# Meeting notes 11 09 27

Quantum retreat? Paul will send a doodle poll.

Second QIP poster deadline is Nov 1.

Save scirate?

Group meeting: Use a twitter account and/or this UNM code.

Aram: Went to Hannover and Dagstuhl. Also went to ORAQL meeting, where the goal is to estimate how much time a quantum computer will take to solve various computational problems. Eventually there will be code that evaluates a given architecture/algorithm/FTQC-strategy combination.

Tom: Writing up report related to k-extendable states.
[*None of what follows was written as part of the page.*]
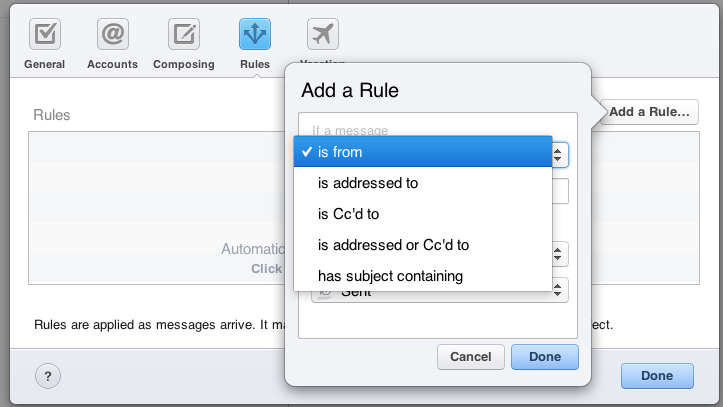Viewport: 723px width, 407px height.
Task: Open the General preferences icon
Action: (x=44, y=36)
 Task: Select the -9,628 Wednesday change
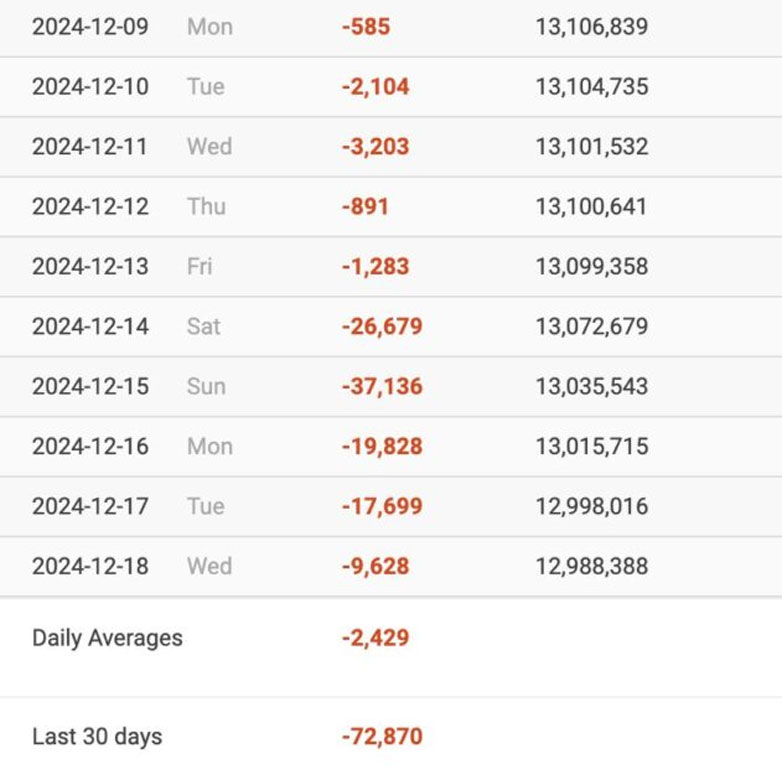pos(375,566)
Next, analyzing the power method (an algorithm for estimating the top eigenvalue of a matrix).

Kamil: Tried to solve HSP. Coding for the Oracle Set Identification Problem. To make a random unitary, let G be a random complex Gaussian, and diagonalize <math>G=UDU^\dagger</math>, e.g. with a QR decomposition.

Rowan: Planted solution for Exact Cover, up to n around 45.

Isaac: Looking at sublinear-time algorithms to test expansion. But at what <math>\epsilon</math>? Goal is to analyze Quantum Monte Carlo (note: is a classical algorithm; name predates invention of quantum computers).

Paul: ORAQL, and working on weakening his 2-D quantum adder paper with Krysta.

Melanie: Working on simulating welded cone trees. Hitting time seems linear, up to tree size ~30.

Steve: Drove to Seattle. Math time! G is a finite non-cyclic abelian group (e.g. <math>\mathbb{Z}_2\times \mathbb{Z}_2</math>. n is a positive integer. <math>G^n := G \times G \times \cdots \times G</math>

Sample non-identity elements <math>x_1,\ldots,x_m</math> at random from <math>G^n</math>. Let How quickly does the cardinality of <math>\bigcup_{i=1}^m \langle x_i \rangle</math> grow? And in particular, how large does m have to be before we are likely to cover all of <math>G^n</math>.

David: Looking at factoring in <math>Z[e^{2 pi i /n}]</math>; these are cyclotomic integers, and as an extension, have degree phi(n). <math>\prod_{1 \leq j \leq n - 1, gcd(j, n) = 1} (x-e^{2\pi ij/n})</math> is called the n^{th} cyclotomic polynomial, and has integer coefficients.

For factoring, would like the field norm to be a Euclidean norm, which is mostly not the case. There are 30 values of n for which the cyclotomic integers are a Euclidean domain (using ad hoc arguments), and so at most 30 in which factoring works well.

Uselessness: does it depend on the distribution over oracles, beyond their support?